* Task *
Which lines below contain "green"? Copy every one of them.

Entries provided below:

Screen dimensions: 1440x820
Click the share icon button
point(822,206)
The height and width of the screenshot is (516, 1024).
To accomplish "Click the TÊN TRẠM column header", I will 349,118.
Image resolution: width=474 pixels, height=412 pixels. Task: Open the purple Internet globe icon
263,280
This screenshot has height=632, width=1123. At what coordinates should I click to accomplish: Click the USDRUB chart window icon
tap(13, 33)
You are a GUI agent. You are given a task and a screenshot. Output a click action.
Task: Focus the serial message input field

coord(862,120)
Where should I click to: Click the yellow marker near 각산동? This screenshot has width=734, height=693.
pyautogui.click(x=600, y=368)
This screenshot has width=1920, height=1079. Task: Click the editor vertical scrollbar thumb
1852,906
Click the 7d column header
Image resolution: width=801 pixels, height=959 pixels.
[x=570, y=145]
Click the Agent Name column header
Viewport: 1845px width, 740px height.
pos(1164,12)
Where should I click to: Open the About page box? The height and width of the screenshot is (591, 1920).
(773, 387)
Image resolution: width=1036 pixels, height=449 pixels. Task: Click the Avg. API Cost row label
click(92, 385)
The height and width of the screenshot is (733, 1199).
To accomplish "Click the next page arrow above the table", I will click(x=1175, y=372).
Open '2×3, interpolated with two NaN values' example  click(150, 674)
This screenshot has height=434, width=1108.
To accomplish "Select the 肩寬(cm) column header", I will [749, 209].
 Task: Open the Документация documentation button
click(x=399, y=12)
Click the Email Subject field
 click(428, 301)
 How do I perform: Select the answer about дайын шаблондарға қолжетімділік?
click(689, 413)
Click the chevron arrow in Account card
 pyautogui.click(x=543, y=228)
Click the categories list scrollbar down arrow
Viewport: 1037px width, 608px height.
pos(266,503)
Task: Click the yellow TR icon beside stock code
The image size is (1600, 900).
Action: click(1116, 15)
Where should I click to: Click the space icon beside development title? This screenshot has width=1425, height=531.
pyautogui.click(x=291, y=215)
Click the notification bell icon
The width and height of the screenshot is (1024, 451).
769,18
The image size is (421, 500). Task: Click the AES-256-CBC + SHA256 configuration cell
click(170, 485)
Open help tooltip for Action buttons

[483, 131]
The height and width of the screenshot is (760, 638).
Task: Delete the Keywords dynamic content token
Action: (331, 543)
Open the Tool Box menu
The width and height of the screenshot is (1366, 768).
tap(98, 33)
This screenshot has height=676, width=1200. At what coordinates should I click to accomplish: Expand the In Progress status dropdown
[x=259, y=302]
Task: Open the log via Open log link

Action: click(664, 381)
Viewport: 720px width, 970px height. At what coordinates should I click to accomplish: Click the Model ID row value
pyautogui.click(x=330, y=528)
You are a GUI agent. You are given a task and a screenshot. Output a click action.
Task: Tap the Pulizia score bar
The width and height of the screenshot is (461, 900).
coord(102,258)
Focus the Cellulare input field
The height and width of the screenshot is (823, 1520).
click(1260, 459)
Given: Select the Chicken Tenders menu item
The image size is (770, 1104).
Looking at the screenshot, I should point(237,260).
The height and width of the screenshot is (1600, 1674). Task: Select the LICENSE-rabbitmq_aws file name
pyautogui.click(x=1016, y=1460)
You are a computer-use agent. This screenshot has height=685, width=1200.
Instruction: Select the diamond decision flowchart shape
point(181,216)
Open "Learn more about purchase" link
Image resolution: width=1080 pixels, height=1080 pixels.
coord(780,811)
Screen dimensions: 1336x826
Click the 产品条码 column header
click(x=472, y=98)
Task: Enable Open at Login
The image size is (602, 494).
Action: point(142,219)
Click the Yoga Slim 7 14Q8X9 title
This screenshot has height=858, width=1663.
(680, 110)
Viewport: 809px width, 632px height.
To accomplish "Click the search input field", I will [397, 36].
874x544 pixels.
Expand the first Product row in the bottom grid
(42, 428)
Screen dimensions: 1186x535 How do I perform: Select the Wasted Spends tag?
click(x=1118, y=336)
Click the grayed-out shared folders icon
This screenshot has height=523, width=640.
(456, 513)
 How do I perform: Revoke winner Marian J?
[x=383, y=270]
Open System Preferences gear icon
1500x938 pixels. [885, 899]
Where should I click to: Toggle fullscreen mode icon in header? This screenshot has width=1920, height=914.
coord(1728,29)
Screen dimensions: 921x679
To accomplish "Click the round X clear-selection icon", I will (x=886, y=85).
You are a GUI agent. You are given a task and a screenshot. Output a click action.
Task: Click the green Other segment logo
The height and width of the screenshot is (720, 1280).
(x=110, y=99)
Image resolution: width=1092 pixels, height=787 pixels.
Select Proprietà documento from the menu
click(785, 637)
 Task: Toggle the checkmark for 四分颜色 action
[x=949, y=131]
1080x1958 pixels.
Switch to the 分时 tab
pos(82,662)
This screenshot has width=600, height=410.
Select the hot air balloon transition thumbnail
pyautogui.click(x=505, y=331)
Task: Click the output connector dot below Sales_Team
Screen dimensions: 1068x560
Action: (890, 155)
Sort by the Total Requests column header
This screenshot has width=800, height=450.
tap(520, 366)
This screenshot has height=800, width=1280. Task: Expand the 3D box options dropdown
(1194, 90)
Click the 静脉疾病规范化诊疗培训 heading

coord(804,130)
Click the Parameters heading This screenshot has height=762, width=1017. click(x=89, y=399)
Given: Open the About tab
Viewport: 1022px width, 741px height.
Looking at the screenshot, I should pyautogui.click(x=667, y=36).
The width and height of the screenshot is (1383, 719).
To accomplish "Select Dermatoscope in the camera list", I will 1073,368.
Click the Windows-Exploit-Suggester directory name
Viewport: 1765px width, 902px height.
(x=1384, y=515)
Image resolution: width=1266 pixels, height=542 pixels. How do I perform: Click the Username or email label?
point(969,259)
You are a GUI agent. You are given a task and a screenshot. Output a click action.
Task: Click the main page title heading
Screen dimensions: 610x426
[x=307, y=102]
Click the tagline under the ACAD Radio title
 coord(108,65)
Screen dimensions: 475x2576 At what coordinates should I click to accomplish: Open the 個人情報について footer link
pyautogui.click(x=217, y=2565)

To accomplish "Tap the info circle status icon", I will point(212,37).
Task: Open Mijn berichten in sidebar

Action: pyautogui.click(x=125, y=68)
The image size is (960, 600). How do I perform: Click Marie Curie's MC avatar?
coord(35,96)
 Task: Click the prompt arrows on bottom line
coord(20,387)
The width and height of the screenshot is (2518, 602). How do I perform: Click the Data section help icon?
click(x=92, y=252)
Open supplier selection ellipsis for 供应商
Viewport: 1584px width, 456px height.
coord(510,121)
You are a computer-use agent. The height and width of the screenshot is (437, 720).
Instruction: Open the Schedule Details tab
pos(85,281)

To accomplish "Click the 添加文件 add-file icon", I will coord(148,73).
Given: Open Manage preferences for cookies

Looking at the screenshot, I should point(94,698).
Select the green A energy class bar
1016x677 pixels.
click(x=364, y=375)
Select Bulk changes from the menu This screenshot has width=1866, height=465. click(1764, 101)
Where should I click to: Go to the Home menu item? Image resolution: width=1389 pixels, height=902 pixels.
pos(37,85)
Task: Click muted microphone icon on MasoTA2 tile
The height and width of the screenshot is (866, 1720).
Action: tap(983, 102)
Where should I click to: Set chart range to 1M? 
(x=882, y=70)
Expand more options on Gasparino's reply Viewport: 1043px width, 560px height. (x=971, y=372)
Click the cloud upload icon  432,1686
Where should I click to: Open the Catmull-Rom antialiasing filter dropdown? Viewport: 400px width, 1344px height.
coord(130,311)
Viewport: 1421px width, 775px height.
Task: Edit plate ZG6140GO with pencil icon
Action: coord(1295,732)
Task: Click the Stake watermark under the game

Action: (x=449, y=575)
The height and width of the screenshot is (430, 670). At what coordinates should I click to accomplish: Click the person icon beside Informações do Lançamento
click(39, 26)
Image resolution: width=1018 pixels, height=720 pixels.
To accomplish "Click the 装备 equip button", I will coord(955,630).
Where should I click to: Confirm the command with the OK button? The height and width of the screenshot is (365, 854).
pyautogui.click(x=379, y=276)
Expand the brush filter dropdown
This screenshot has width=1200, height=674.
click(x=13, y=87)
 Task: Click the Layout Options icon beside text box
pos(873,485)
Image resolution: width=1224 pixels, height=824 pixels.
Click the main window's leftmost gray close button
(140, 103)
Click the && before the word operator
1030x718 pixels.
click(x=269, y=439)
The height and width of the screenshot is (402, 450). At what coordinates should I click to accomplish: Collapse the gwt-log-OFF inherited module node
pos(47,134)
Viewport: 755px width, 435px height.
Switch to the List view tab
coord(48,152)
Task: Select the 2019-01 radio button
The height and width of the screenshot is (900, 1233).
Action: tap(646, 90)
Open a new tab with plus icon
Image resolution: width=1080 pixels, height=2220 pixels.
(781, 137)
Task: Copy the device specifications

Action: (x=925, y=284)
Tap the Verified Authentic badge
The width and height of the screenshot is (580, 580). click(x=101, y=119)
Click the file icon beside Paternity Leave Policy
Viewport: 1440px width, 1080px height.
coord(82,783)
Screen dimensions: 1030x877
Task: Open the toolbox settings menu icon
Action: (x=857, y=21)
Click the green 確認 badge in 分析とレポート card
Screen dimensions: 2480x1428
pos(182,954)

End of Entries provided.

* Answer box *
Task: Click the green Other segment logo
Select the green A energy class bar
Click the green 確認 badge in 分析とレポート card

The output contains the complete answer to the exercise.